(Brief A)
In the passage on Sichuan's power cuts, rewrite the part between "Sichuan, a province" and "request for comment.", inclusive, using "factory" in place of "plant".
(Brief B)
According to the passage on Sichuan's power cuts, why did the province move to suspend energy supplies to factories? Answer in one to three sentences.
(Brief C)
Answer these questions about the passage on Sichuan's power cuts, one per line:
(i) How many people live in Sichuan?
(ii) Which Foxconn plant closed, and what does it manufacture?
(iii) How is CATL described?

Toyota and Apple supplier Foxconn are among the companies that have suspended plant operations in south-west China as the region is buffeted by hydropower shortages caused by droughts and heatwaves.
Sichuan, a province of 84mn people that generates the bulk of its electricity from hydropower, announced it would suspend energy supplies to factories in a number of cities as it braced for a week of weather that was forecast to hit highs of more than 40C, according to a government statement.
Toyota said it had suspended operations in the province from Monday until Saturday, in line with the provincial restrictions. Foxconn, the world’s largest contract electronics manufacturer, also confirmed it had closed its Chengdu plant, which manufactures Apple Watches, iPads and MacBooks. The impact on production was “not significant so far”, the company added.
Chinese media reported that electric vehicle battery maker and Tesla supplier CATL closed its Sichuan plant for the same period. CATL did not immediately respond to a request for comment.

(Excerpted records)
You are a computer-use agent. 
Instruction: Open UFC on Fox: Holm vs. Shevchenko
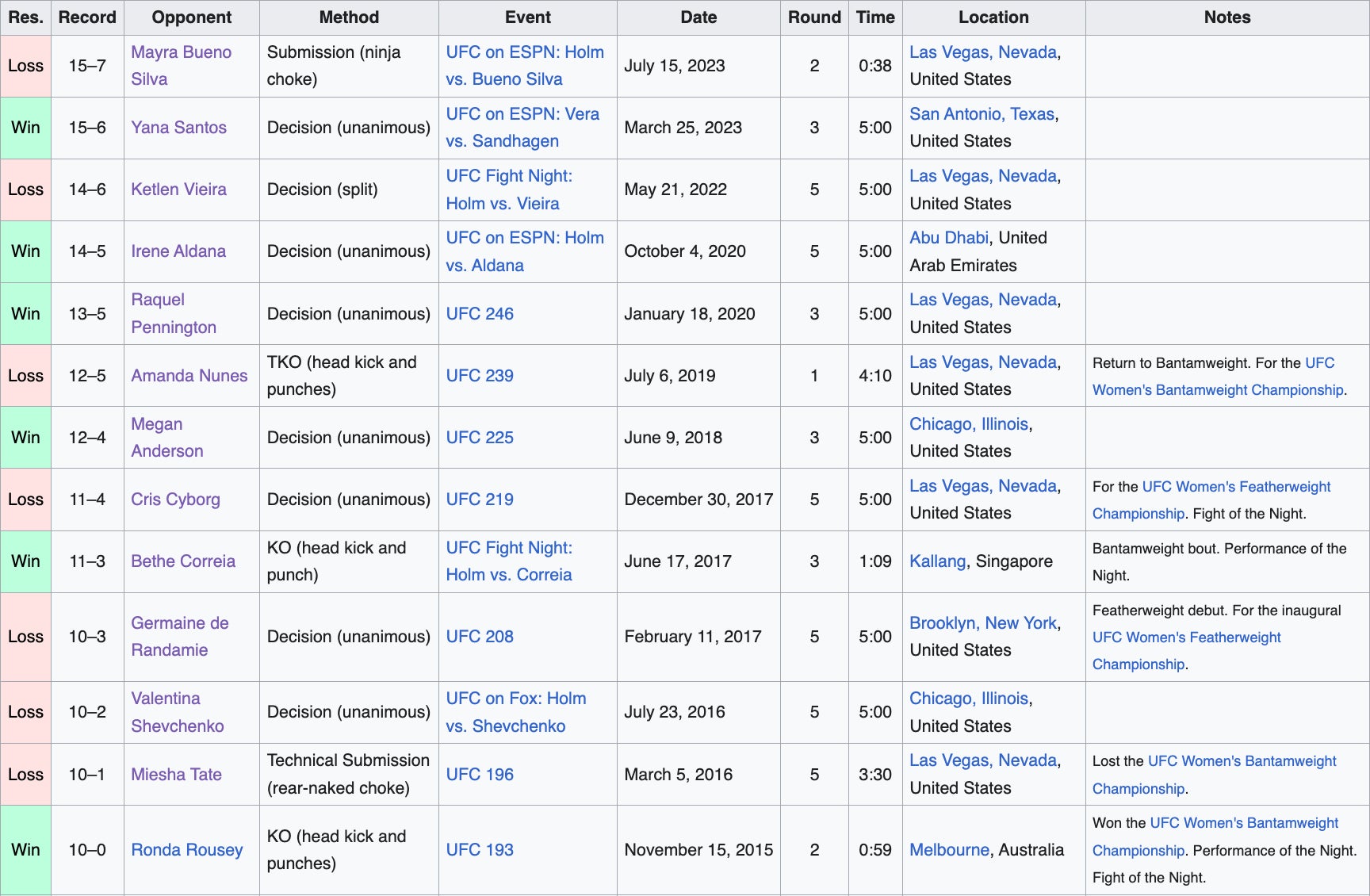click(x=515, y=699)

...

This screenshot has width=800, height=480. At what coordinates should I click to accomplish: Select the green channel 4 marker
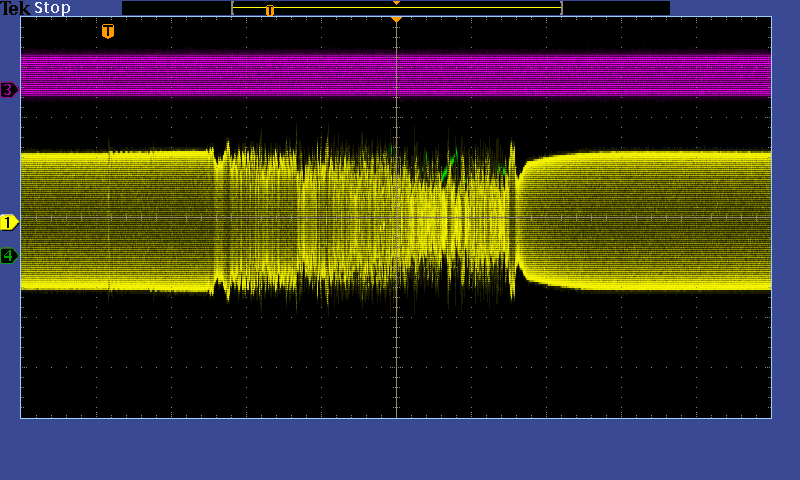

(Exercise output A)
Sichuan, a province of 84mn people that generates the bulk of its electricity from hydropower, announced it would suspend energy supplies to factories in a number of cities as it braced for a week of weather that was forecast to hit highs of more than 40C, according to a government statement.
Toyota said it had suspended operations in the province from Monday until Saturday, in line with the provincial restrictions. Foxconn, the world’s largest contract electronics manufacturer, also confirmed it had closed its Chengdu factory, which manufactures Apple Watches, iPads and MacBooks. The impact on production was “not significant so far”, the company added.
Chinese media reported that electric vehicle battery maker and Tesla supplier CATL closed its Sichuan factory for the same period. CATL did not immediately respond to a request for comment.

(Exercise output B)
Sichuan gets most of its electricity from hydropower, and droughts and heatwaves had caused hydropower shortages. The province was also bracing for a week of weather forecast to reach highs of more than 40C.

(Exercise output C)
(i) 84mn
(ii) Its Chengdu plant, which manufactures Apple Watches, iPads and MacBooks
(iii) As an electric vehicle battery maker and Tesla supplier